While Shanahan acknowledged a basic literacy problem among thousands of Chicago public school students and high school students nationwide, he said the techniques UIC will develop with the Carnegie grant could benefit many students.
“There are large numbers and proportions of students who read well enough [for us] to assume that they would benefit from these approaches, and we suspect that working more effectively with the high school texts will likely ‘pull up’ some of those kids who aren’t too far below the entry levels of high school,” Timothy Shanahan said.
Barriers May Remain
The fact that many students struggle with reading is only one aspect of the problem, Shanahan said. Another is that many teachers avoid using subject-specific texts with kids who read slightly below grade level.
“Our plan is to increase kids’ work with text–both to improve those more specialized skills and thought processes, but also to increase vocabulary and fluency and other more ‘basic’ aspects of reading,” Shanahan explained.

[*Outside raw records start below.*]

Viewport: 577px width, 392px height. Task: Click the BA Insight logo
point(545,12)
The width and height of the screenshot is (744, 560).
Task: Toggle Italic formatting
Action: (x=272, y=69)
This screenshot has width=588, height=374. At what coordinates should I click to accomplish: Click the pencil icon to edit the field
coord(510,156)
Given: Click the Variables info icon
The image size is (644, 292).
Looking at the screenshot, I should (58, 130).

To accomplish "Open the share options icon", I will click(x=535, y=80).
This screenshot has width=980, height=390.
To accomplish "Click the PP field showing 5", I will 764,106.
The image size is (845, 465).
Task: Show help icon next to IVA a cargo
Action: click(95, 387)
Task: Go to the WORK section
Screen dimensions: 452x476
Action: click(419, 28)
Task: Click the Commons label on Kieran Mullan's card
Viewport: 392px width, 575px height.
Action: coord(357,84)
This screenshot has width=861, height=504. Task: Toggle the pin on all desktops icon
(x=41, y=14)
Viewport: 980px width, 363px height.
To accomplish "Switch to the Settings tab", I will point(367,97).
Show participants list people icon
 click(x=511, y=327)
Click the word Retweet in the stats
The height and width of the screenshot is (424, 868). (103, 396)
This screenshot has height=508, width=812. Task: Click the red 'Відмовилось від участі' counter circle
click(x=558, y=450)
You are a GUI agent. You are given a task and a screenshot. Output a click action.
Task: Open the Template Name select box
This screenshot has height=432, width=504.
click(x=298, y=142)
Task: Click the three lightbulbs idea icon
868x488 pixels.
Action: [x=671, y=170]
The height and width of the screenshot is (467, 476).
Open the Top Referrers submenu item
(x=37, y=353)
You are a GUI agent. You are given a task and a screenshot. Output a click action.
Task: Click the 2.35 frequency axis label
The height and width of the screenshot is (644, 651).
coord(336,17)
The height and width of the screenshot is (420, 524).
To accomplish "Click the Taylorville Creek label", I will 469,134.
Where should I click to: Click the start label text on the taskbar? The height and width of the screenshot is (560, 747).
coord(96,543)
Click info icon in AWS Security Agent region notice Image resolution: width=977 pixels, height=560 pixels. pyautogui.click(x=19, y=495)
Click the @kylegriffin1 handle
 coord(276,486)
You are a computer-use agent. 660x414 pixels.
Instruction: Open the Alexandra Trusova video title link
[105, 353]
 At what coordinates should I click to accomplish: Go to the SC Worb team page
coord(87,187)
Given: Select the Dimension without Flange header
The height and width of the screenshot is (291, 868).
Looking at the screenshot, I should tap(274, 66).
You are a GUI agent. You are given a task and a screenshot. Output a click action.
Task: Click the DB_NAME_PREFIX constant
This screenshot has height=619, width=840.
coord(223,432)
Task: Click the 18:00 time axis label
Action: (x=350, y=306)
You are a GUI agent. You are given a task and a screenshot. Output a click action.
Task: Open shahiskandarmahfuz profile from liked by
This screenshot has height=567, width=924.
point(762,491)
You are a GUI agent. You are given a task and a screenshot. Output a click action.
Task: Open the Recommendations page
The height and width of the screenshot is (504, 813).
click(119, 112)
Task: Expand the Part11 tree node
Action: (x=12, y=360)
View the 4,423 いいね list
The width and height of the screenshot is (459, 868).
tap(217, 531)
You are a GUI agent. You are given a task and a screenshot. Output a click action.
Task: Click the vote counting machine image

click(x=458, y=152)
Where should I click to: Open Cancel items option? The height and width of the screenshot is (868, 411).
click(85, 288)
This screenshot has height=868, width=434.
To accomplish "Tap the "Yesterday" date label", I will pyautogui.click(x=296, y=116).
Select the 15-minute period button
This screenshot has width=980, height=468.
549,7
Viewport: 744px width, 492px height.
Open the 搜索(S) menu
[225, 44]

While Walsh did not dispute the value of projects that will enhance subject-level literacy for students, she cautioned that many students, particularly disadvantaged ones, lack basic literacy skills.
“How can you teach chemistry when kids can’t read at grade level? And is it the job of the chemistry teacher to remedy the reading skills of these students?” Walsh asked. “A teacher, all things being equal, is better off knowing the roots of illiteracy, but if you expect kids to take high school chemistry when they read at the fourth-grade level, you can’t expect much chemistry to be taught.”
Teachers Must Improve Skills
Shanahan believes that, over time, more rigorous literacy standards for teachers, which he calls “teacher literacy-teaching requirements,” will benefit students.
“I think most of our teachers are sufficiently literate, but too few know how to teach literacy,” Shanahan said. “Recently, Illinois increased its reading certification requirements for high school teachers, and universities are trying to meet those standards at this time. I think the recent changes and improvements will go a long way towards improving this for Illinois students.”
Kate McGreevy ([email protected]) is a freelance education writer living in New Mexico. She formerly worked with the Cesar Chavez Public Charter Schools for Public Policy in Washington, DC.